« Allah ti kouman », là où Dieu lui-même ne parle plus (2/3). Vivre à côté de Allah ti kouman est un supplice pour les riverains. En plus des nuisances sonores jusqu’au petit matin, les parents regrettent la dépravation des mœurs qui biberonnent leurs enfants dès le bas âge. La rafle de la gendarmerie a été un espoir de courte durée pour certains qui espéraient la fermeture des lieux.
Comme si elle nous attendait. Zalissa (nom d’emprunt), vendeuse de zoom-kom (jus à base de petit mil), lave son matériel de travail et s’apprête à quitter son lieu de commerce situé en bordure de la principale voie rouge qui traverse Sondogo à partir de la gare routière. « Nous disons un grand merci à la gendarmerie qui est venue. Nous souhaitons même qu’elle multiplie ce genre d’actions dans le quartier », s’empresse la commerçante, quand nous lui demandons son avis sur la descente des forces de l’ordre dans le quartier, il y a quelques semaines.

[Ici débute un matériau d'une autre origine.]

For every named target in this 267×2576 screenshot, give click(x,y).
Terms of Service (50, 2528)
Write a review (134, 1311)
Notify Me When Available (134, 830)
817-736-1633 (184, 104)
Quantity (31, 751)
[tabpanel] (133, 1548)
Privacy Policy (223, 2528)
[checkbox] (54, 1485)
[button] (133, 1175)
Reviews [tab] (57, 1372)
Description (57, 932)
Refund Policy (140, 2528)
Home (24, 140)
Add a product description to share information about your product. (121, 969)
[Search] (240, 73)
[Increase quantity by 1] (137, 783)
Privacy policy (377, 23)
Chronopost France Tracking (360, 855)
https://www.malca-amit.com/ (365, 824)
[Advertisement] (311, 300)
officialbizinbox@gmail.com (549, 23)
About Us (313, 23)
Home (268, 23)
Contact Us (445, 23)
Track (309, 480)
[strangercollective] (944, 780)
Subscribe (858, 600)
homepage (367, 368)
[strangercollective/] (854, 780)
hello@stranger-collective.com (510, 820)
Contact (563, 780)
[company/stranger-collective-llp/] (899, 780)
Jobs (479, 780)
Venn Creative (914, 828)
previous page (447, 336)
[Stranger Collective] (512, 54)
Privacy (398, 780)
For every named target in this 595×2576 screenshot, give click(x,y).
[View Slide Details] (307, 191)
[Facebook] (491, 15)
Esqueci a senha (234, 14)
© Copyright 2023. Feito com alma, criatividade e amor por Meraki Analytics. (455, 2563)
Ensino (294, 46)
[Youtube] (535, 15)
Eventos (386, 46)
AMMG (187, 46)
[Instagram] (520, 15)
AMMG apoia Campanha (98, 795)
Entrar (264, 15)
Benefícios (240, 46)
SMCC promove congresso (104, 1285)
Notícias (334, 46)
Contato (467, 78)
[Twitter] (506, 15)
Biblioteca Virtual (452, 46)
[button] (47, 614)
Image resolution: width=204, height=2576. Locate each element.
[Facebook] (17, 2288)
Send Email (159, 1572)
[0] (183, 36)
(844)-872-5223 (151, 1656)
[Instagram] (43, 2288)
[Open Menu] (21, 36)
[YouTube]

Mais pourquoi un tel souhait ? Relançons-nous. Et Zalissa d’embrayer : « La nuit, nous n’arrivons pas à dormir. Jusqu’ici au bord de la route, c’est du bruit. Les clients boivent ou sont sous l’emprise d’autres produits. Ça crie, ça court, ça fait la vitesse quand ce ne sont pas des voleurs qu’on poursuit. Pendant une semaine, on peut ne pas fermer l’œil. C’est un lieu de vente et de consommation de drogue », poursuit la commerçante. Excessive ou pas ? Difficile de confirmer ses propos sur la présence de drogue à Allah ti kouman. Par contre, les autres griefs sont partagés par plusieurs riverains.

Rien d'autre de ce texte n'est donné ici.